A: After you change a C32 cluster from reserved mode to elastic mode, the specifications of a single node decrease to 8 cores. By default, BUILD jobs occupy 3 cores. In this case, the average CPU utilization increases. If the increased average CPU utilization does not affect your business, ignore this change. If your business is affected, upgrade your cluster or Submit a ticket. For information about BUILD jobs, see BUILD.
Q: Why are the values of Regular Index and Primary Key Index metrics large?
A: The preceding metrics may have large values due to the following reasons:
- Indexes and primary key indexes are created for a large number of columns.
- The length of a value in index columns is large, or the total length of all values in an index column is large. For example, the value of an index column is a long string.
- The number of distinct values in index columns is large. This results in a low index compression ratio. For example, Index Column A has four distinct values: A1, A2, A3, and A4. Data is difficult to be compressed, which results in a low index compression ratio.
- The length of a value in the primary key is large or multiple columns comprise a composite primary key.
Q: A large response time is displayed on the Monitoring and Alerts page, but no corresponding time-consuming SQL statements are found on the Diagnostics and Optimization page. Why?
A: A large amount of query result data requires an extended period of time to cache the result set. However, the total duration that is displayed on the Diagnostics and Optimization page consists of the queuing time, execution plan duration, and execution duration, excluding the cache duration of the result set. We recommend that you view the corresponding time-consuming SQL statements on the SQL Audit page.
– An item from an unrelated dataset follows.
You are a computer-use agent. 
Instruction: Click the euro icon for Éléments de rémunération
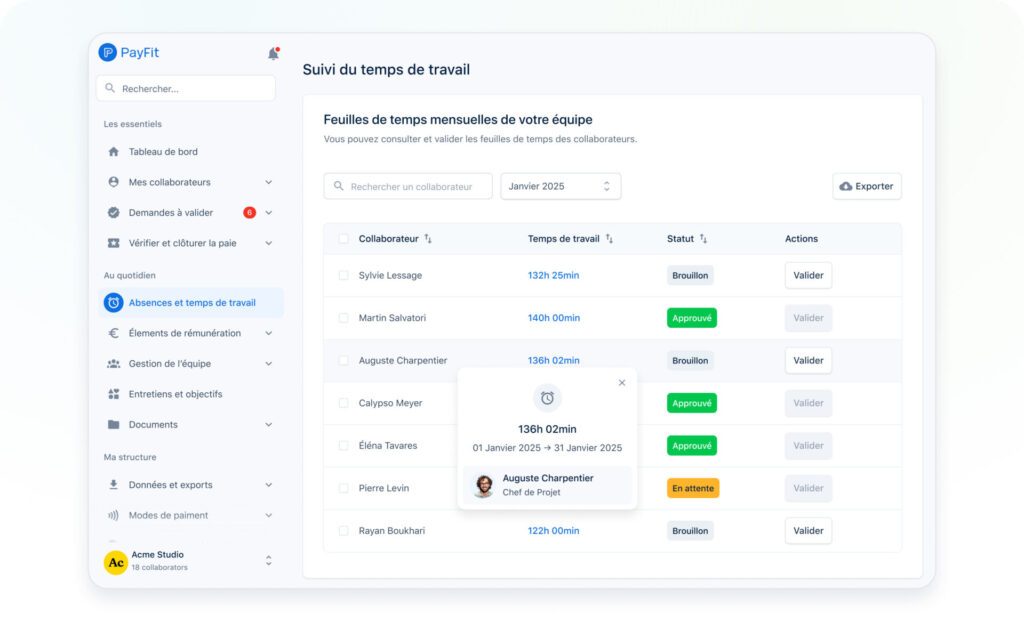[x=113, y=333]
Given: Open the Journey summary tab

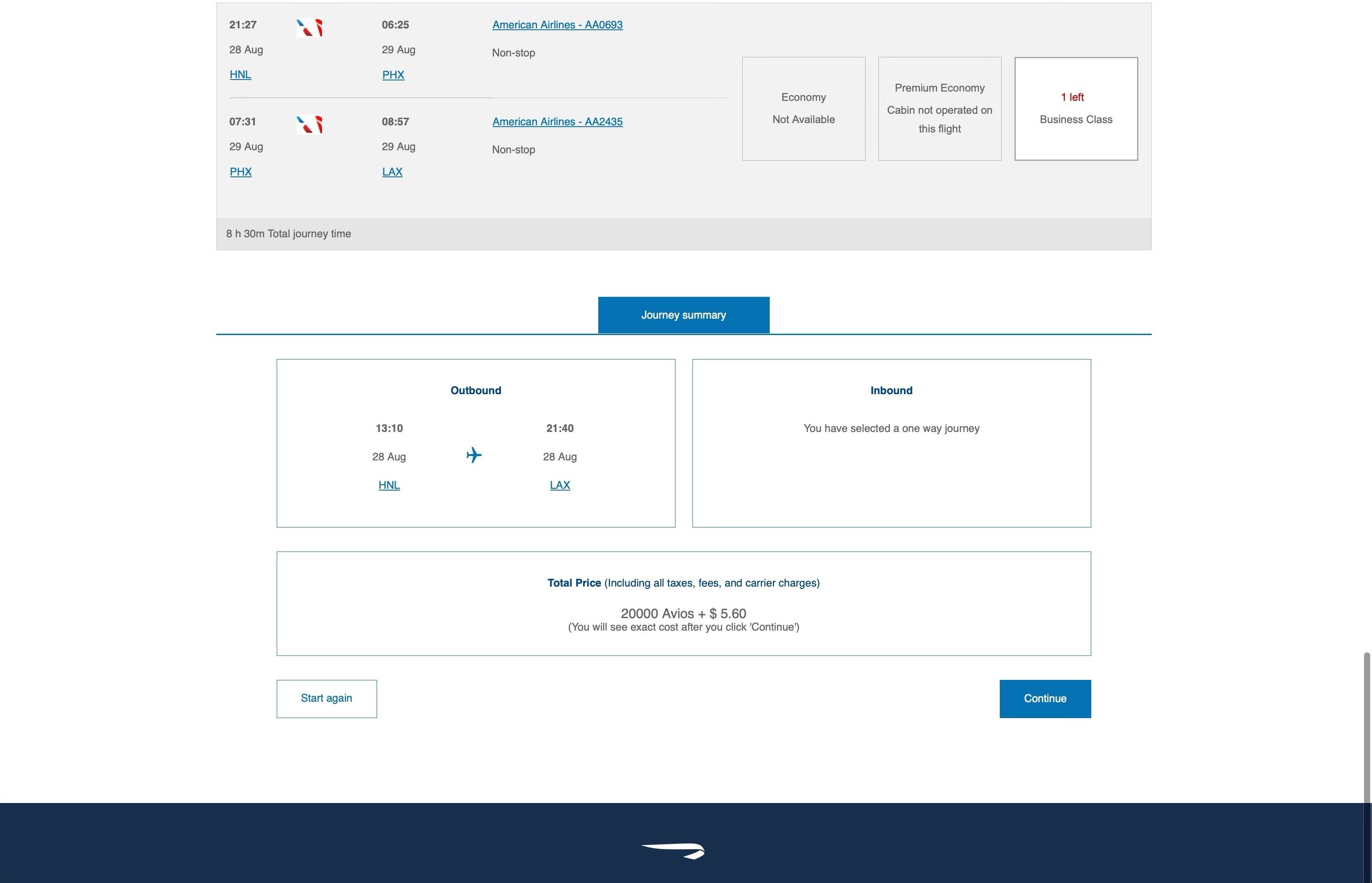Looking at the screenshot, I should (x=683, y=315).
References and related operations

References

Cluster performance optimization

Related operations

Operation	Description
DescribeDBClusterHealthStatus	Queries the health status of an AnalyticDB for MySQL Data Lakehouse Edition cluster.
DescribeDBClusterPerformance	Queries the performance data of an AnalyticDB for MySQL Data Lakehouse Edition cluster.
DescribeComputeResourceUsage	Queries the monitoring information about resource groups within an AnalyticDB for MySQL Data Lakehouse Edition cluster.
DescribeDBClusterPerformance	Queries the performance data of an AnalyticDB for MySQL Data Warehouse Edition cluster.
DescribeDBClusterResourcePoolPerformance	Queries the monitoring information about resource groups within an AnalyticDB for MySQL Data Warehouse Edition cluster.